In 2016, Xiaomi replaced Samsung from the top spot in the smartphone segment. Samsung's profitability also declined sharply from Rs 3,713 cr in FY18 to Rs 1,540 cr in FY19; a drop of 59 per cent.
Moreover, it also failed to regain the top slot in the premium handsets market - a key segment that drives profit for manufacturers. In the past two years, Samsung has mostly remained behind OnePlus & Apple in the above Rs 30,000 price segment.
Rationalisation of workforce is not very uncommon in the handsets industry. But changing dynamics may have left Samsung at bay. Unlike Samsung, most leading handset firms depend heavily on contract manufacturers.
Xiaomi, for example., the largest smartphone player by volume has only over 700 employees in India.
All its manufacturing operations are outsourced.
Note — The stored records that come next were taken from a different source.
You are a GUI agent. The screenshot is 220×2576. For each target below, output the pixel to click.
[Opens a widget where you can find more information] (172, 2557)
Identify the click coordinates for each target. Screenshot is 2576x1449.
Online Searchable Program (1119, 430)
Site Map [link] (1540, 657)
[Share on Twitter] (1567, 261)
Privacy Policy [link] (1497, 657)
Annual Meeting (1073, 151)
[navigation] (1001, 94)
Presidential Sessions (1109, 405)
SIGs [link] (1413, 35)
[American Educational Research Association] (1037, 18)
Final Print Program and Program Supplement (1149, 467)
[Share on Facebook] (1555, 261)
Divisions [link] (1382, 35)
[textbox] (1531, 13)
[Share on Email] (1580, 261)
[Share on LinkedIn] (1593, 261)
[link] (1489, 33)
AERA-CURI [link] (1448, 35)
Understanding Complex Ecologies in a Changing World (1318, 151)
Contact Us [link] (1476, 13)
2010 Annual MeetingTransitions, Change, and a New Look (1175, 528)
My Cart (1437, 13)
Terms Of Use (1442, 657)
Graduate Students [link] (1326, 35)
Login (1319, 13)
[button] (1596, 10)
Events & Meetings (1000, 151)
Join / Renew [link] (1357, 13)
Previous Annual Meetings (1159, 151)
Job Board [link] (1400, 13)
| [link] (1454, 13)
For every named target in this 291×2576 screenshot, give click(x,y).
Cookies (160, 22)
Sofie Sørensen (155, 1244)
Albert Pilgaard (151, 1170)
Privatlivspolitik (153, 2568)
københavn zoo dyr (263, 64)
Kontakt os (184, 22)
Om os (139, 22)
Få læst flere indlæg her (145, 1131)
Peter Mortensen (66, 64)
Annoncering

And despite its stated objective of maintaining a net profit margin of less than five percent, it did not offer heavy discounts on any of its products.
Vivo and Oppo, the third and fourth largest players after Xiaomi and Samsung, have been rationalising their workforces periodically.
In mid-2017, the two firms sent back close to 400 expat employees to China, following a 30 per cent drop in sales. Earlier in July 2017, Vivo abruptly fired close to 100 employees at its Noida plant, following which violent protests had taken place. Another consumer electronics giant LG had faced long-standing issues related to payments with its plant workers.